Issues to think about: What structural components form the basic divisions of the text? What are first-level <div>s, second-level <div>s, and so on? Do we already have a named element, or a type attribute for <div>, that describes them or are they completely anomalous? Do similar <div>s always appear at the same level of the hierarchy, or are they sometimes nested at a different level?

In the case of poetry, analyse the line groupings carefully and decide which attributes of <lg> will be appropriate. You may need to refer to the line group tutorlal for a full list of possible line groups and how to encode them.

Local Features

Examine several representative sections of the text, paying particular attention to the start and end of the section: how are the boundaries between sections handled? Are there features like epigraphs, signatures, multiple headings, ruled lines or other delimiters marking section boundaries? Whatever you find, identify the appropriate encoding.

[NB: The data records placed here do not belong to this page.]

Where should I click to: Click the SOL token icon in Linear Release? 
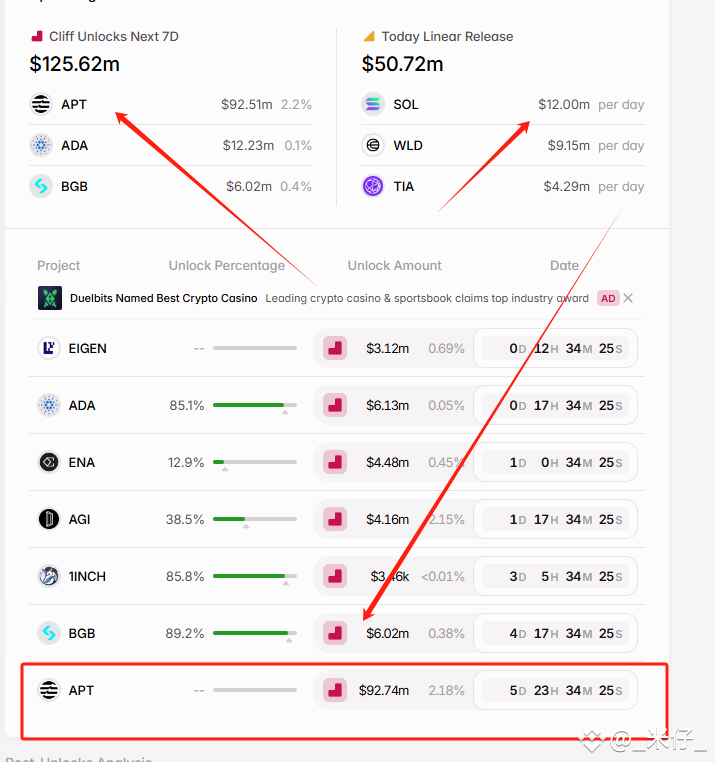(x=373, y=104)
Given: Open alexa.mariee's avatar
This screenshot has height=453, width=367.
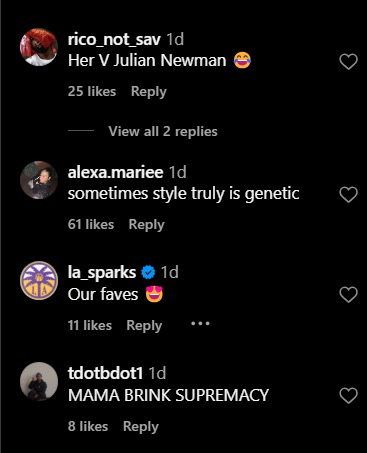Looking at the screenshot, I should pyautogui.click(x=39, y=180).
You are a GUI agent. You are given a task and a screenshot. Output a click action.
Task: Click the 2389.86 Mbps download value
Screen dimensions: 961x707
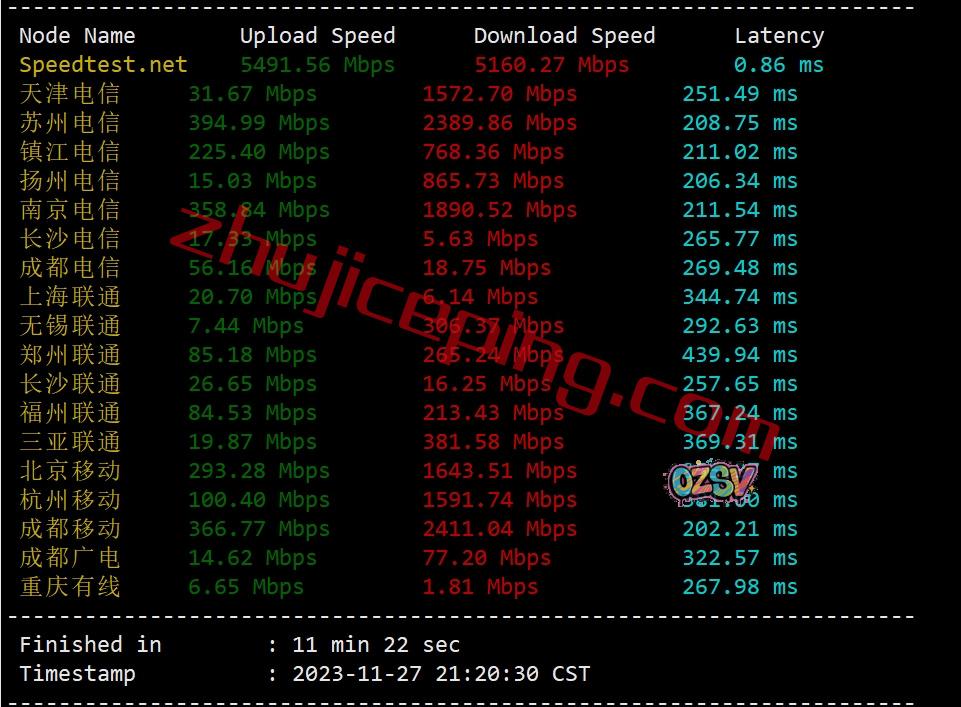[499, 123]
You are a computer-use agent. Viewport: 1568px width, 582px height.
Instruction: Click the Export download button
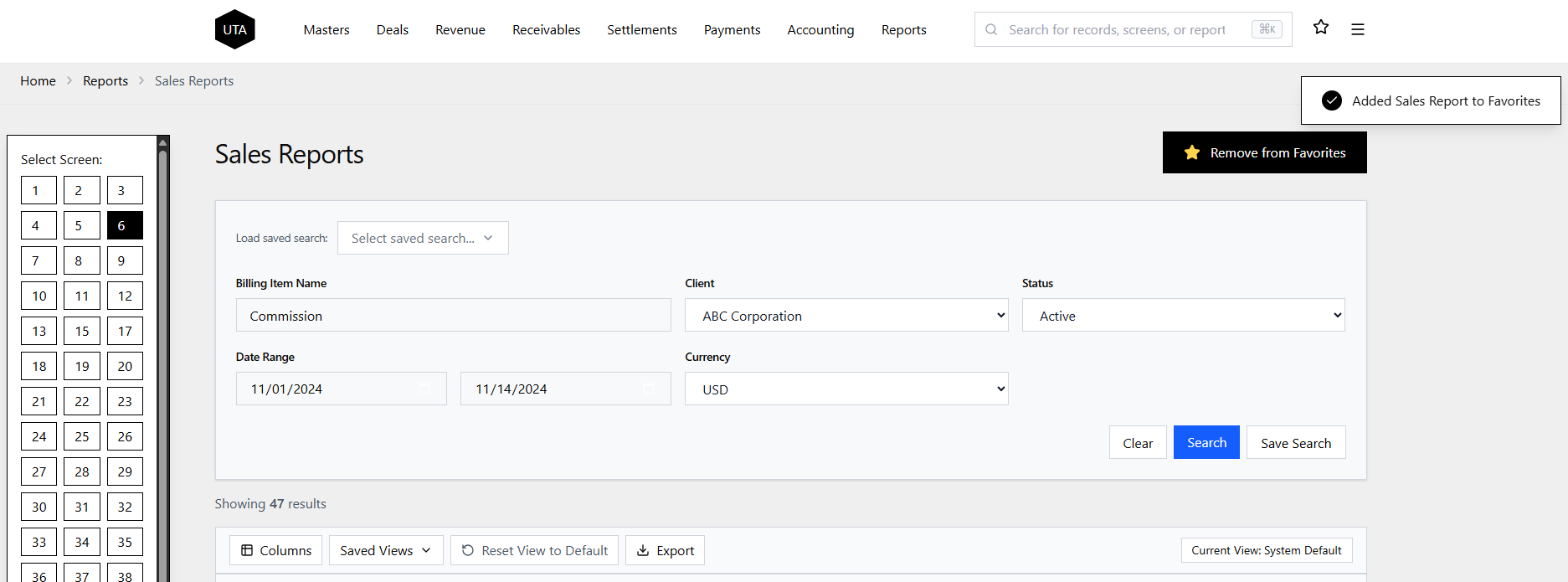point(665,550)
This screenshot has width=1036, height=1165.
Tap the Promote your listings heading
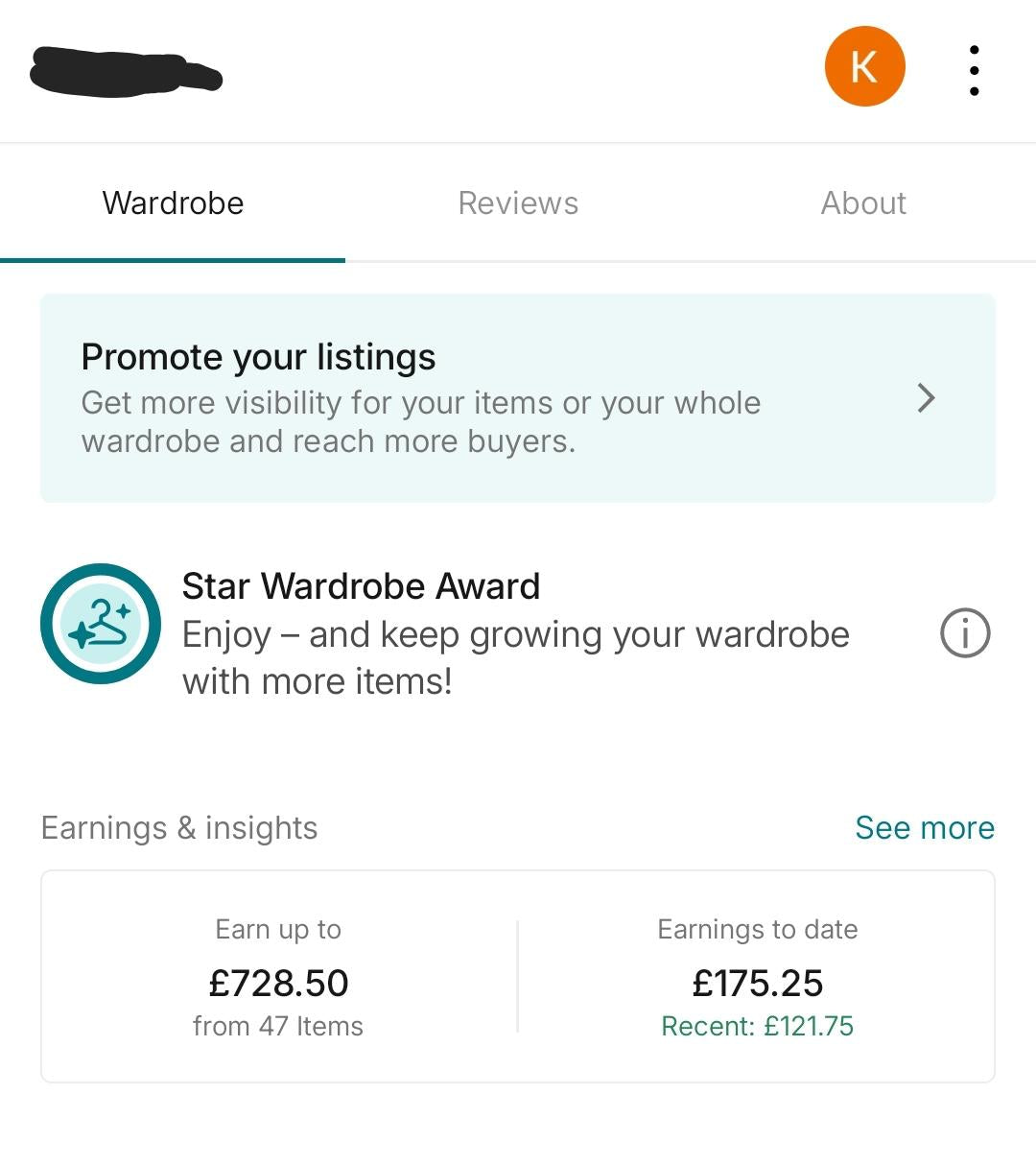(258, 357)
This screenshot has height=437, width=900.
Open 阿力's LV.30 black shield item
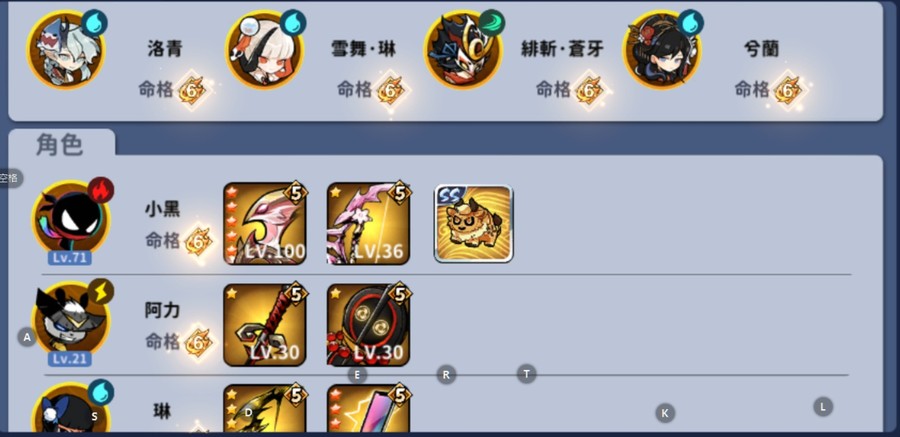coord(368,324)
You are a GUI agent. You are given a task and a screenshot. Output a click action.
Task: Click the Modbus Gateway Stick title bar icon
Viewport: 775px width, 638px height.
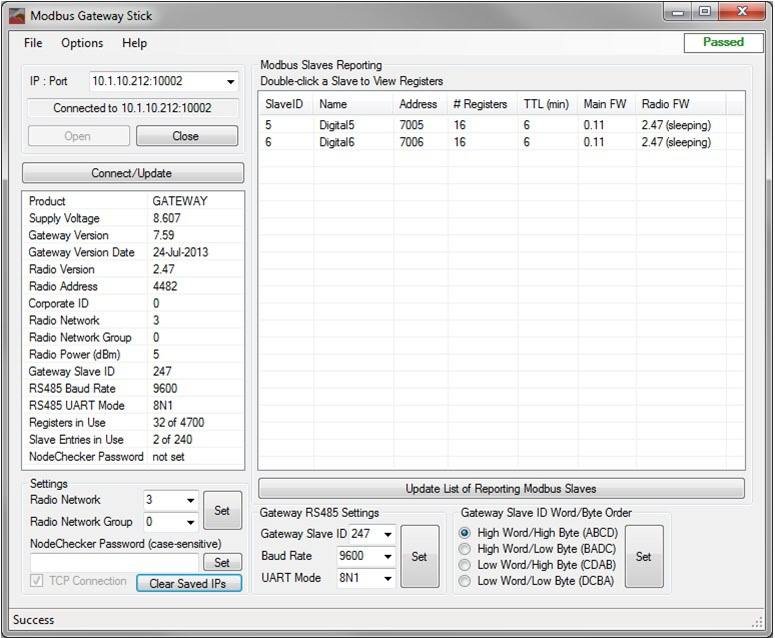tap(17, 16)
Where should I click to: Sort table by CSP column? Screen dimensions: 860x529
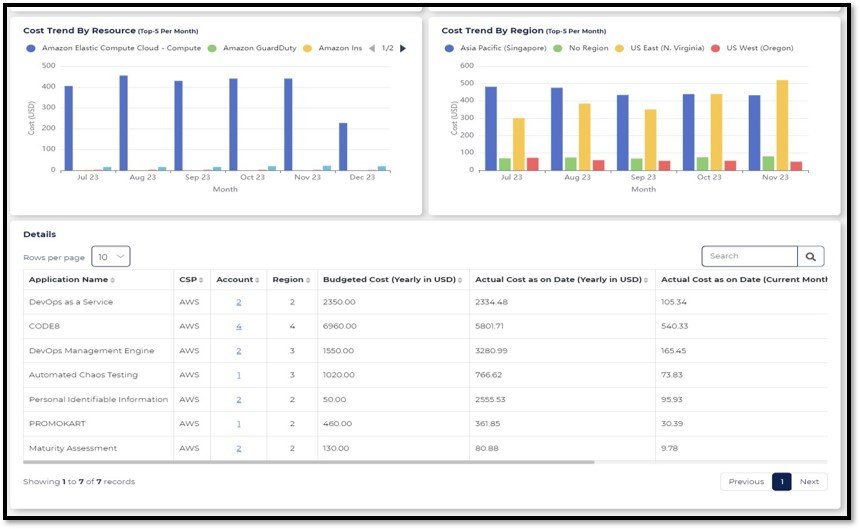pyautogui.click(x=191, y=280)
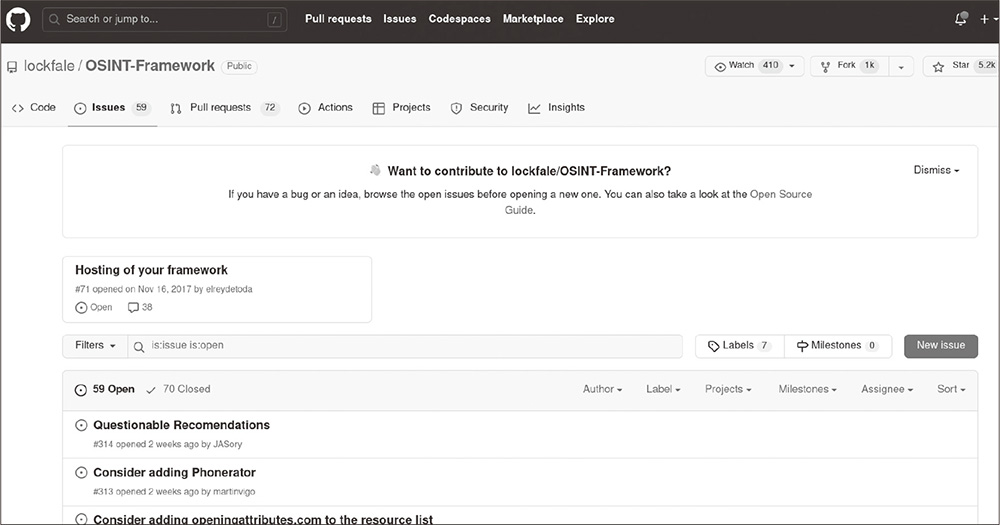Click the Fork icon button
This screenshot has width=1000, height=525.
click(x=826, y=67)
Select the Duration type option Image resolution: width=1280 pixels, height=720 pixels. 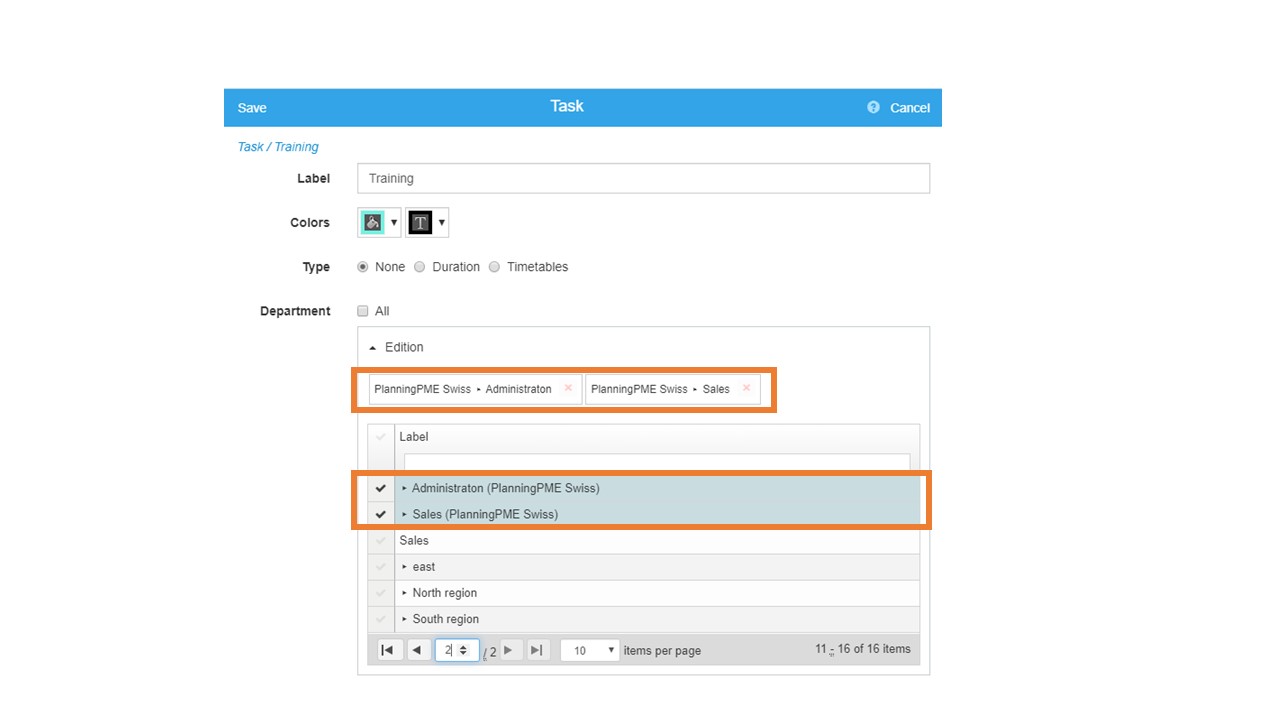click(x=420, y=267)
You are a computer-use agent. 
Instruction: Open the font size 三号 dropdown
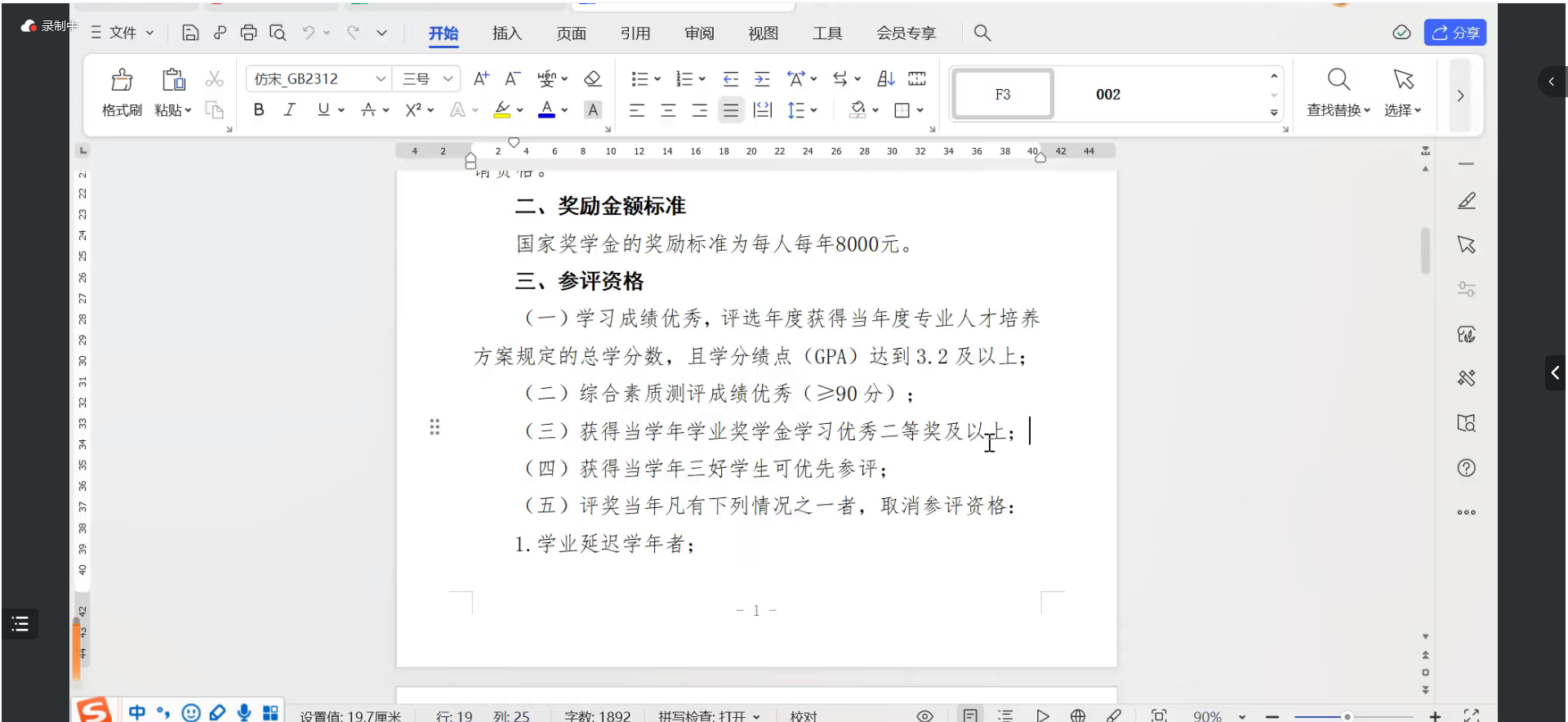[x=448, y=79]
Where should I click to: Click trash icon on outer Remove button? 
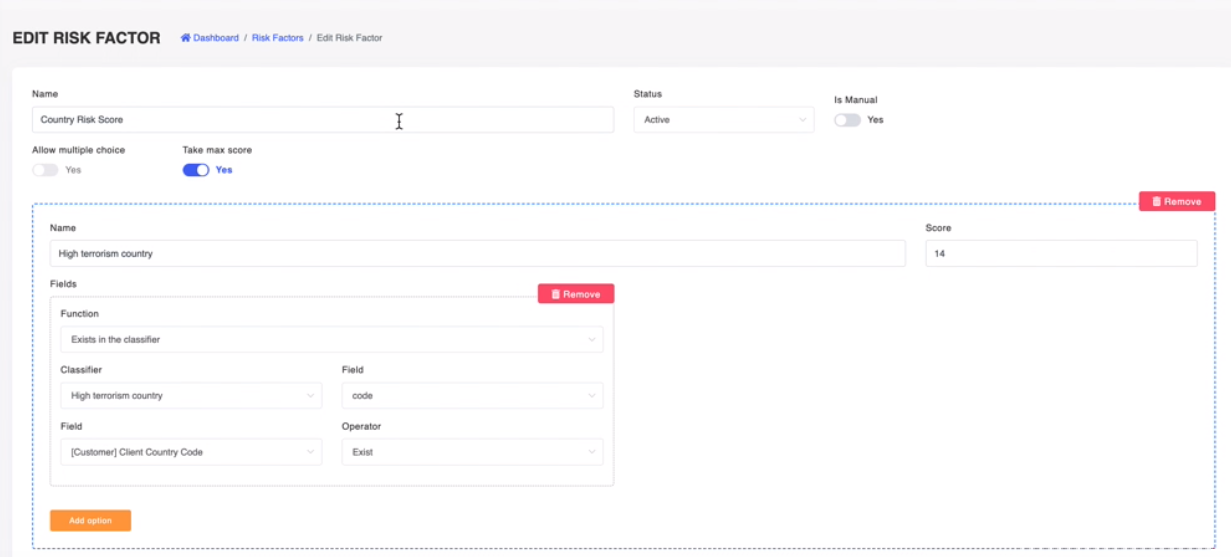(1156, 201)
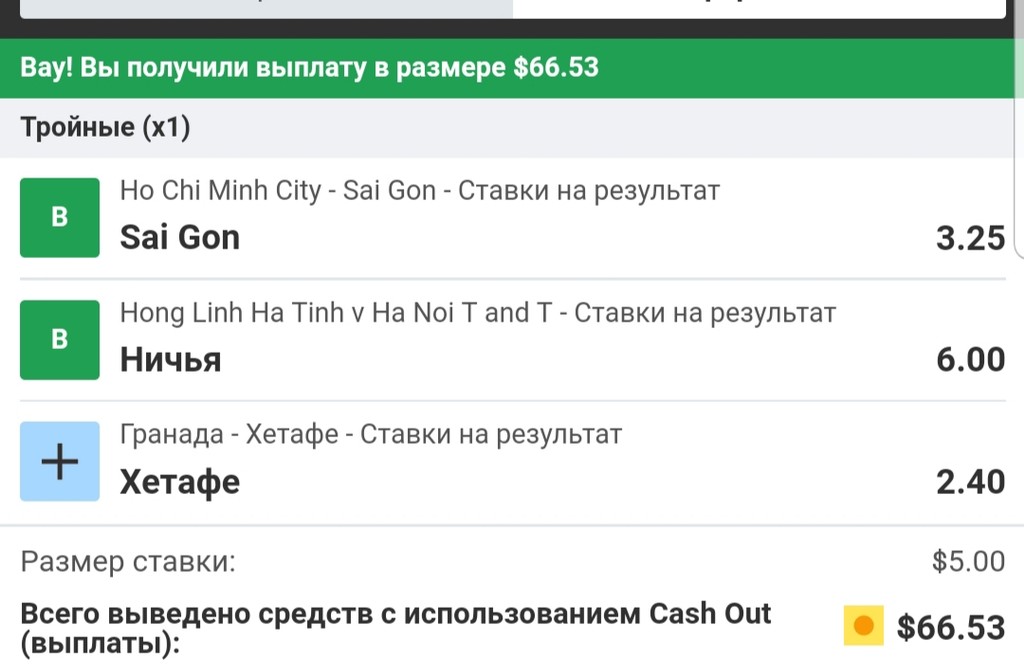
Task: Open the Ho Chi Minh City - Sai Gon match
Action: click(x=419, y=190)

Skim through the text, looking out for features like block quotations, embedded letters, figures, and other features that may require special handling. For each one, identify the element or elements you'll need to encode it.

Look through several sample pages taken from different parts of the document, and notice any words or phrases that are highlighted (in italics, all caps, or other distinctive treatment). For each one, identify the reason for the highlighting and determine what TEI element is appropriate (for instance <persName> or some other naming element, <emph>, <foreign>, <term>, etc.).

Physical bibliographic issues

Does the source document (i.e. the original book, not our photocopy) have any anomalies such as pages missing or out of order? Are there any problems with illegibility (either in the photocopy or in the source text), or damage? Is it a complete book, xeroxed from start to finish, or is it part of some larger work whose structure may need to be taken into account? Assess the extent and cause of any damage or illegibility and the appropriate treatment.

Check the pagination and collation (the sequence of signatures, as indicated by the signatures at the bottom of the pages) for accuracy or missing sections. It may help to sketch the collation on paper before you start encoding. If page numbers are missing or out of order, check to see whether the flow of the text is continuous (indicating error in the page numbering) or discontinuous (indicating an error in the printing, binding, or xeroxing).

Title Page

Think about how to encode the various parts of the title page, particularly for Renaissance texts. Issues to consider: how is the title itself divided? What other information is there, and how should it be encoded? Consider the content even more than the typography as an indication of how to encode it.

Textual Features

Linking and cross-referencing: does the document contain footnotes, endnotes, side notes (i.e. marginal notes), errata lists, subscriber lists, table of contents, index, internal cross-references, or other referencing mechanisms? Can these be accommodated using ordinary WWP methods, or do they pose any special challenges?

Special Characters

Does the document contain unfamiliar characters? Any characters or abbreviations which will require expansion (e.g. macrons, etc.)? Check the list of entity references to see how special characters should be encoded, and note any for which we don't have an entity reference listed for further research.

Handwritten additions

If the document contains any handwriting, you will need to assess whose handwriting it is, if possible, and whether it needs to be encoded. If it does, then you will also need to assess whether it poses any structural problems; does it span across several elements? How will its position be indicated? Is it legible? Does it contain cross-outs or other additional complexities? Does it use any characters which will need special treatment or scholarly interpretation (for instance, letters which might be either capitals or lower case; contractions; marks which are not letters)?

Other Idiosyncrasies

Note any other features of the text that may need special treatment or further research.